Dengan susah payah akhirnya ia bisa terlepas dari pelukan gadis aneh itu.
"Hentikan, aku tak ingin menyakiti teman sendiri terlebih perempuan", ujar Sasuke tegas.
Namun itu semakin membuat Karin berani melakukan lebih. Sekali lagi ditariknya lengan pemuda itu dan ciuman itu tiba-tiba saja terjadi. Dengan kasar akhirnya Sasuke melepaskan ciuman itu. Karena tak kuat dengan sikap aneh gadis bersurai merah dihadapannya, Sasuke memilih untuk pergi meninggalkan gadis itu dan berlari menyebrangi jalan dan mencari Hinata di sekolah tersebut.

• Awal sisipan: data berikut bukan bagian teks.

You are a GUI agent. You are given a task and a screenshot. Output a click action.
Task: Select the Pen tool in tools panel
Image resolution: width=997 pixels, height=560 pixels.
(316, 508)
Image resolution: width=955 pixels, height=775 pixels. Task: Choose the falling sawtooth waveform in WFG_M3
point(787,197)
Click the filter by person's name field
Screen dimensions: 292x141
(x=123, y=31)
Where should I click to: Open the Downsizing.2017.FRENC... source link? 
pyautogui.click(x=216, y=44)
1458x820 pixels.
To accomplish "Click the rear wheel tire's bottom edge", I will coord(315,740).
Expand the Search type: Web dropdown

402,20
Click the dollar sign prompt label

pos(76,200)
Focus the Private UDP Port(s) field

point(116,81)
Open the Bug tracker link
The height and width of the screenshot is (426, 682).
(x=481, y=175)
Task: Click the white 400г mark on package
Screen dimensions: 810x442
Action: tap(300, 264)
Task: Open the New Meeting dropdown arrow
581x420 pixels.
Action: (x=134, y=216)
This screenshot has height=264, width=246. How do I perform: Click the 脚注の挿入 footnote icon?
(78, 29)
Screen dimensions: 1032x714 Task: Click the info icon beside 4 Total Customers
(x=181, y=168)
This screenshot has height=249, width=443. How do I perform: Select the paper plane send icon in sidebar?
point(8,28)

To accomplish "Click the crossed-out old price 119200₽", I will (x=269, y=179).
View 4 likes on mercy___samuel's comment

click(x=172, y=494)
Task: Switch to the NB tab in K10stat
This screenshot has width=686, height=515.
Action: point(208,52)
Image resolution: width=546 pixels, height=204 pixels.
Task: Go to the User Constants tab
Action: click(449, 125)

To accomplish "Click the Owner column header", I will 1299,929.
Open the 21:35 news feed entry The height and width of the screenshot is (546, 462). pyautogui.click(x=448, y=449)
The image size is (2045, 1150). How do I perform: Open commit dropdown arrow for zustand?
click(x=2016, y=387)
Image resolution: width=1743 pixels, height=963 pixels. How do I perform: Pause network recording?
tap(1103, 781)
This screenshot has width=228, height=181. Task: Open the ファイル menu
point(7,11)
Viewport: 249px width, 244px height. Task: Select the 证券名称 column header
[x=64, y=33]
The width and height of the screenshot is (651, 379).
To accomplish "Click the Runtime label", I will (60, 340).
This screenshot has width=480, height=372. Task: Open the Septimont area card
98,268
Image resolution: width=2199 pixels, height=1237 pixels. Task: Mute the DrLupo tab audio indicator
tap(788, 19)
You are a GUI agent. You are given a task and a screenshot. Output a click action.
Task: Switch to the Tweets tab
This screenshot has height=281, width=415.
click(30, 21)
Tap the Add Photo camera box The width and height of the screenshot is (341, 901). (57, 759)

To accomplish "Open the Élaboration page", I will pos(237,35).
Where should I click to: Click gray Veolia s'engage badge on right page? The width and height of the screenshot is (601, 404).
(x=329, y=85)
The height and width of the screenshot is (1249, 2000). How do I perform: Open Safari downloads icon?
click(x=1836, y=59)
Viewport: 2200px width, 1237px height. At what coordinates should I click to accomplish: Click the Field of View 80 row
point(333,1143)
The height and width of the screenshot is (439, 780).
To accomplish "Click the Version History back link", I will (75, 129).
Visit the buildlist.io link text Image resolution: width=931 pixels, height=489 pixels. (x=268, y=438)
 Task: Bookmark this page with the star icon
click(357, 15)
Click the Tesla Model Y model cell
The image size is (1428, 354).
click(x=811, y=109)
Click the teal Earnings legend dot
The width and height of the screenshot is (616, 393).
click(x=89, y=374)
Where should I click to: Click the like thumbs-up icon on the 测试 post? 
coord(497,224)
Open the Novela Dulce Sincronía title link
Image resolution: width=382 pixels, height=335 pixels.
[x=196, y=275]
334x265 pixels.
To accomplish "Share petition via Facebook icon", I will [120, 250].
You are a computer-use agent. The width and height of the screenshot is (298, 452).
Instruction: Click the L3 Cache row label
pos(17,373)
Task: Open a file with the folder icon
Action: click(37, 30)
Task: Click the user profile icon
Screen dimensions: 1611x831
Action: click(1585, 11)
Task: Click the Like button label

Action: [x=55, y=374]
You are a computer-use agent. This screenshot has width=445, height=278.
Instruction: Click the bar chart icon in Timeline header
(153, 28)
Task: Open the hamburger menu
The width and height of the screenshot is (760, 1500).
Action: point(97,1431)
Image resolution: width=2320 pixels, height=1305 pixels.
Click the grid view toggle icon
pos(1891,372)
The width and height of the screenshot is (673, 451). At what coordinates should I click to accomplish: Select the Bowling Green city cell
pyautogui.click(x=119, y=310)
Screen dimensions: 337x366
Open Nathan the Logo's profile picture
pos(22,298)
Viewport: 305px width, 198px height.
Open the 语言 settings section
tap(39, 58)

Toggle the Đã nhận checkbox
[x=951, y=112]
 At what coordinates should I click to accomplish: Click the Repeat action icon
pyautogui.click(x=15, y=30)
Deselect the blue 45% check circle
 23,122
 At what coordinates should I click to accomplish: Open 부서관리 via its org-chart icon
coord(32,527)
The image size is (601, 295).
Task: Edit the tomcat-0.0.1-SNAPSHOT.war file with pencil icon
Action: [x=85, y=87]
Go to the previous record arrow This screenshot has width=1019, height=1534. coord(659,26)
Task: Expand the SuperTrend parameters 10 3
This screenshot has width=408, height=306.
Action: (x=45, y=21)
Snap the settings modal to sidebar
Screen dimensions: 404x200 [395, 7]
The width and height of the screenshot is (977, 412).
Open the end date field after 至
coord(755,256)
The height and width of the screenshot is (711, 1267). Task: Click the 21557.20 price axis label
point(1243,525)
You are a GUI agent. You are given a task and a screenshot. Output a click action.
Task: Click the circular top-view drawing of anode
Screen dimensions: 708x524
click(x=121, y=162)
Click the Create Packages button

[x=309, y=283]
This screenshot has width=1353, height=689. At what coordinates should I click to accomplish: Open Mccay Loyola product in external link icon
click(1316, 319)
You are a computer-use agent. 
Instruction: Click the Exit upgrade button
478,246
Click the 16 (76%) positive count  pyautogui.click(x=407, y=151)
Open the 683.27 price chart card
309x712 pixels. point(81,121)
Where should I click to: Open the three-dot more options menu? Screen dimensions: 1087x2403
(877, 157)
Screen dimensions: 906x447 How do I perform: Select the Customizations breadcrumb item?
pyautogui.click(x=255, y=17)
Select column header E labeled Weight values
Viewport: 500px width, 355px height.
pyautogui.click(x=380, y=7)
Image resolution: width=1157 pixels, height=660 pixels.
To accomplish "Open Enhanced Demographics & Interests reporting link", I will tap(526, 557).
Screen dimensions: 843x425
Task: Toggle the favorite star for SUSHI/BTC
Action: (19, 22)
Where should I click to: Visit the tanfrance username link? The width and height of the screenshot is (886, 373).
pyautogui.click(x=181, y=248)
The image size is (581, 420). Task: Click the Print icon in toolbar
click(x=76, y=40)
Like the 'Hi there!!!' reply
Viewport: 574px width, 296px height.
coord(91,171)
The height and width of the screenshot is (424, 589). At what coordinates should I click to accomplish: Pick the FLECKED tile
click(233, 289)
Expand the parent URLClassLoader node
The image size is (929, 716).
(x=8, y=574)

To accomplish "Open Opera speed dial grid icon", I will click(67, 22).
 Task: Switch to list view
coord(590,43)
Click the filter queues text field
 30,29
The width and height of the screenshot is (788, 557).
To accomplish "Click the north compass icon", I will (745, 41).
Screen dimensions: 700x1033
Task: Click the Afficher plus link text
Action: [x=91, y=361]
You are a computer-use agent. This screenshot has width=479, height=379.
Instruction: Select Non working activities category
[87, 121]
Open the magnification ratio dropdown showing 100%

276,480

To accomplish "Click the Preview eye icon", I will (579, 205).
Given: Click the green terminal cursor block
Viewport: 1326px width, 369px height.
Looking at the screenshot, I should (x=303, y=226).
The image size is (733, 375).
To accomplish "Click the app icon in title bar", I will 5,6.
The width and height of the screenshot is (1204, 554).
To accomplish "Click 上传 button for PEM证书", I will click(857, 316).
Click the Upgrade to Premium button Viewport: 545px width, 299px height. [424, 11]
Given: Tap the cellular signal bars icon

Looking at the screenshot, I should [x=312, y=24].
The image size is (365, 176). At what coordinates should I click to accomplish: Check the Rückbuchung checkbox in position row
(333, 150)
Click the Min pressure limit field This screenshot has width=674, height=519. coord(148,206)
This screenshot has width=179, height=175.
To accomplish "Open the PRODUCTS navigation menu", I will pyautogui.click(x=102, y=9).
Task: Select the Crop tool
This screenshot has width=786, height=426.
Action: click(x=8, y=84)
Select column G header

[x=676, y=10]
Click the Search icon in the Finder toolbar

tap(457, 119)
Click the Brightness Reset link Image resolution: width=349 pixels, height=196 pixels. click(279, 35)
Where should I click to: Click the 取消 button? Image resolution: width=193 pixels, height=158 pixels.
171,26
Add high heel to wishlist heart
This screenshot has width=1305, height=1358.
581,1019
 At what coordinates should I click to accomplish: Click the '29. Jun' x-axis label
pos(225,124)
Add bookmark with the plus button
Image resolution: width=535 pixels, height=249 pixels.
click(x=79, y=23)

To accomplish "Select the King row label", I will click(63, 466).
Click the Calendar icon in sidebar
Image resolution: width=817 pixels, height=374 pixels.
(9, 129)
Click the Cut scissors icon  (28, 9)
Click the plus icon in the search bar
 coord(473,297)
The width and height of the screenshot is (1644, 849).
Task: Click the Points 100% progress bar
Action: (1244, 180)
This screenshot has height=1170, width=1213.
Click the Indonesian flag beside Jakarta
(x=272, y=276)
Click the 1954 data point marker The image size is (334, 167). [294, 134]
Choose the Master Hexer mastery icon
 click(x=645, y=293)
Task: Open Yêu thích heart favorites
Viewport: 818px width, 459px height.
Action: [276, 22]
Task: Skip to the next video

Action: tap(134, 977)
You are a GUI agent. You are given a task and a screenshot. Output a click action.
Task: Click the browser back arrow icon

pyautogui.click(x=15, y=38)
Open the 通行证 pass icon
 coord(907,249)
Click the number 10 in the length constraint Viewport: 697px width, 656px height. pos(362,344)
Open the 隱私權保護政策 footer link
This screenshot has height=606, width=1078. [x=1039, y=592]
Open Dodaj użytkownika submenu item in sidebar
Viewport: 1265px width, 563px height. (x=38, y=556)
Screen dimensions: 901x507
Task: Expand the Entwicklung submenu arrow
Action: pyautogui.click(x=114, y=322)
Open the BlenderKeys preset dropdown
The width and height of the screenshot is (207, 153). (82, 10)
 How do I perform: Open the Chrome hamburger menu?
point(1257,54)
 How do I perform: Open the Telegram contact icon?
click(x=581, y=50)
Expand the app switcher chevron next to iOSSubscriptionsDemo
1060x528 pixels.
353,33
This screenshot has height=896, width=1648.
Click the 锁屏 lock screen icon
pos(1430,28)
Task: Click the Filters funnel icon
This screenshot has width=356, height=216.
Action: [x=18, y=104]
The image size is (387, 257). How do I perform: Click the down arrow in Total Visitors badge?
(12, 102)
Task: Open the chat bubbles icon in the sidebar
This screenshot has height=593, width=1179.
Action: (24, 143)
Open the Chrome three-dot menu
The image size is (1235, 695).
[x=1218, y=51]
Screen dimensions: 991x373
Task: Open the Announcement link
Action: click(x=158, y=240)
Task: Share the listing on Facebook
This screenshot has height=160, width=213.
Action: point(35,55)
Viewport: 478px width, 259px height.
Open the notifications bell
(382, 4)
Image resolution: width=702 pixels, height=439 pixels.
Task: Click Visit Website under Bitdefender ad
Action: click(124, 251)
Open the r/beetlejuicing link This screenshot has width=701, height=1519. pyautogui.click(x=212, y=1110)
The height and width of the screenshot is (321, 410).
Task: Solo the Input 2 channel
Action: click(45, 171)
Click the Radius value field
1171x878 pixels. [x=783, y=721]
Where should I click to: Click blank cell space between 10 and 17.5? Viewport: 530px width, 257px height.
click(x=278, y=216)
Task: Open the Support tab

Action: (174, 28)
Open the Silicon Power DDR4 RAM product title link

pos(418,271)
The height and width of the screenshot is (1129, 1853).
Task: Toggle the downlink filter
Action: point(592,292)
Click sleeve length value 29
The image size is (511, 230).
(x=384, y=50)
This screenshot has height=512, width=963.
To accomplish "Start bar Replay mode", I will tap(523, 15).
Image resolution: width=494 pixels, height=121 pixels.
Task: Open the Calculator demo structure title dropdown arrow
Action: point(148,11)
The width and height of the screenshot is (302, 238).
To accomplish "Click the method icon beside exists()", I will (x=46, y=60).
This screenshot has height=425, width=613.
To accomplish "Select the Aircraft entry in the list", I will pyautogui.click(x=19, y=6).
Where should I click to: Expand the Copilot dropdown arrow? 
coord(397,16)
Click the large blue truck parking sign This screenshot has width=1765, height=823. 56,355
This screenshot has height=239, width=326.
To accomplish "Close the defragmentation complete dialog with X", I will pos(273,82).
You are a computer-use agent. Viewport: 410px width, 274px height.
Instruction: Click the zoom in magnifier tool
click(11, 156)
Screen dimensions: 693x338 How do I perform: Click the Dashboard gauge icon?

Karin yang tahu bahwa tak semudah itu meruntuhkan niat Sasuke hanya bisa diam dan memandangi pemuda itu meninggalkannya. Dalam tangisnya ia puas telah mendapatkan ciuman dari laki-laki yang ia cintai. Senyumnya mengembang tipis saat mengingat akan reaksi yang terpancar dari gadis Hyuuga tadi. Gadis cantik beriris lavender itu terlihat sangat terkejut melihat adegan yang Karin ciptakan, dan sebelum akhirnya pergi meninggalkan Karin dan Sasuke.
"Maafkan aku Sasuke-kun"
Perlahan Karin meninggalkan tempatnya berdiri sekarang sembari mengusap genangan air mata di kedua pipinya.
TBC
Konbanwa all :* *bow*
I'm back with third chapter right now.
Sebelumnya author pengen ngucapain big thanks buat yang sudah kasih saran buat cara penulisan sudut pandang di chapter sebelumnya. Gomen ya, author sedikit nglantur kayaknya waktu itu #hehehe :P # _ya...
Insya ALLAH, kedepannya author akan lebih berhati-hati lagi.